(Akhirnya Aku Menulis Ini) Dimana Salahku?

Mereka bilang bahwa mereka menerimaku, "Kami terima kamu apa adanya, kok. Kamu ya kamu. Jadilah diri sendiri."

Tapi, akhirnya, mereka berkata hal-hal lain.
"Bisa ngga sih kamu lebih peduli?"
"Berharga ngga sih kami buatmu? Kamu anggap kami apa? Di matamu kami apa?"
"Kamu ngga bisa ya ngehubungi duluan? Harus kami?"
"Ah Hanifa mah sama temen-temen yang lain bisa asik, sama kami malah ngga bisa. Ngerasa dibedain."
"Serius amat, ngga seru ah. Tinggalin yuk."
"Hanifa lagi badmood ya? Nadanya kayak orang marah. Oh kalo lagi serius kayak gitu ya? Malas ih ngobrol sama Hanifa kalo dia lagi serius, fokusnya ke tugas semua."
"Alah ngilangan mulu Hanifa kalo dia lagi ada tugas. Susah dihubungi."
"Hanifa apa-apa dilakuin sendiri, bisa ngga sih minta bantuan kadang-kadang?"
"Kami ngga ada gunanya?"

Perkataan-perkataan seperti itu seperti memintaku untuk berubah secara tidak langsung. Ketika aku mencoba untuk berubah (ingat, perubahan tidak langsung terjadi dalam jentikan jari. Berubah butuh proses) dan sedang dalam proses penyesuaian, lagi-lagi mereka berkata hal-hal lain.
"Udah, ngga usah berubah. Tetep jadi Hanifa aja, kan kami nerima kamu apa adanya."
"Gapapa, kami udah terima kamu apa adanya kok."
"Santai aja kali, kami ngga papa kok sama sikap kamu yang kayak gitu."
"Ngga kok, kamu yang biasanya juga udah cukup."
"Kami kan maunya temenan sama "Hanifa" dan "Hanifa" ya kamu."
"Gapapa, aku tetep terima kamu apa adanya kok, dan tetep suka temenan sama kamu"

Tapi, ketika aku akhirnya berhenti mencoba berubah, menghentikan proses perubahan itu, mereka lagi-lagi mempermasalahkan sikapku.

Ketika aku bertanya, "lalu kalian maunya apa? Kalian seakan minta aku buat berubah, tapi ketika aku mencoba berubah, kalian berkata bahwa aku tidak perlu berubah dan kalian bisa menerimaku. Kalau memang bisa menerimaku, harusnya kalian tidak lagi mempermasalahkan itu. Aku jadi serba salah. Sekarang, jawab to the point, aku harus gimana?
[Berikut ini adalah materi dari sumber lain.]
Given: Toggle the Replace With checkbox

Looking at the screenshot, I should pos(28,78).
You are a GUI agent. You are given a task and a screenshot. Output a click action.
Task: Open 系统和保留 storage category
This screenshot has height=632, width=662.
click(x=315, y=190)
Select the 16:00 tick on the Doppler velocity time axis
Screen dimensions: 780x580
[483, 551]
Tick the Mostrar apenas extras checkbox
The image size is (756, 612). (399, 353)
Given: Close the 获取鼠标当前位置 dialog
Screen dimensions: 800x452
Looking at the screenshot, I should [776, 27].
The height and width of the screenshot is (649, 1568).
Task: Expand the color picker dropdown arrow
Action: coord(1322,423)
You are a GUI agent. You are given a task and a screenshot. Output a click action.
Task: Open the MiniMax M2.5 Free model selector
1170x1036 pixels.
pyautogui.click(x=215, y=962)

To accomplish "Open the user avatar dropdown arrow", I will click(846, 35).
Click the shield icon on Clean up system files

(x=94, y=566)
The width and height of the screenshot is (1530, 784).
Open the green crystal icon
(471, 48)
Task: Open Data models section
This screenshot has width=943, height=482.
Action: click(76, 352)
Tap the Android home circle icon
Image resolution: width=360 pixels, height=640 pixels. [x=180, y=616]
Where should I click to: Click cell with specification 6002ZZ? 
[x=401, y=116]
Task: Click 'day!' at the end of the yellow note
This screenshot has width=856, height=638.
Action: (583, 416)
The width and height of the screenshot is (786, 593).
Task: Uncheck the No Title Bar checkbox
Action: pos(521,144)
Melihatku yang panik, kalut, dan terduduk lemas, herannya, mereka seakan menjadi orang yang ingin menyelamatkanku dari luapan pikiran kalut milikku. Mereka mendadak datang sambil mengulurkan tangan, mencoba menenangkan, dan ingin aku tidak berpikir macam-macam lagi.
"Ngga kok, kamu ngga salah apa-apa. Kami yang salah. Kami minta maaf. Sekarang kamu tenang, ya."
"Kami ngga akan bicara yang aneh-aneh lagi ke kamu biar kamu ngga merasa serba salah."
"Hanifa, ngga papa, kok. Kamu ngga salah. Kamu ya kamu, seperti adanya kamu."
"Ngga kok, kamu ngga salah. Kamu udah baik banget. Kami aja yang waktu itu lagi overthingking, karena kamu orang terdekat, jadi kamu yang kena imbasnya."
"Ngga papa kok, pada akhirnya kamu kan tetep kamu, kamu yang kami kenal."

Baik, aku terima itu. Aku lalu bangkit.

Tapi, nyatanya, kejadian itu terulang lagi. Mereka kembali mengatakan hal-hal yang seakan memintaku untuk berubah. Seperti siklus. Terus terulang. Inilah lingkaran setan. Bedanya, aku yang bangkit kembali tidak bisa pulih 100% daya pulihku menurun tiap siklus itu terulang.

Apakah aku sedang dipermainkan?

Aku hanya menjadi diriku. Apa itu salah?
Aku hanya ingin bertindak secara tulus tanpa topeng "agar dicap baik". Apa itu salah?
Aku hanya ingin jujur ketika bertindak. Apa itu salah?
Aku hanya bisa peduli diam-diam dan tidak pintar menyampaikan perasaan dan ekspresi. Apa itu salah?
Aku tidak ingin basa-basi dan mengumbar kata-kata manis. Apa itu salah?
Aku hanya ingin sesekali serius dan fokus, aku ingin menikmati duniaku ketika berpikir, aku ingin menyelami pikiranku sendiri. Apa itu salah?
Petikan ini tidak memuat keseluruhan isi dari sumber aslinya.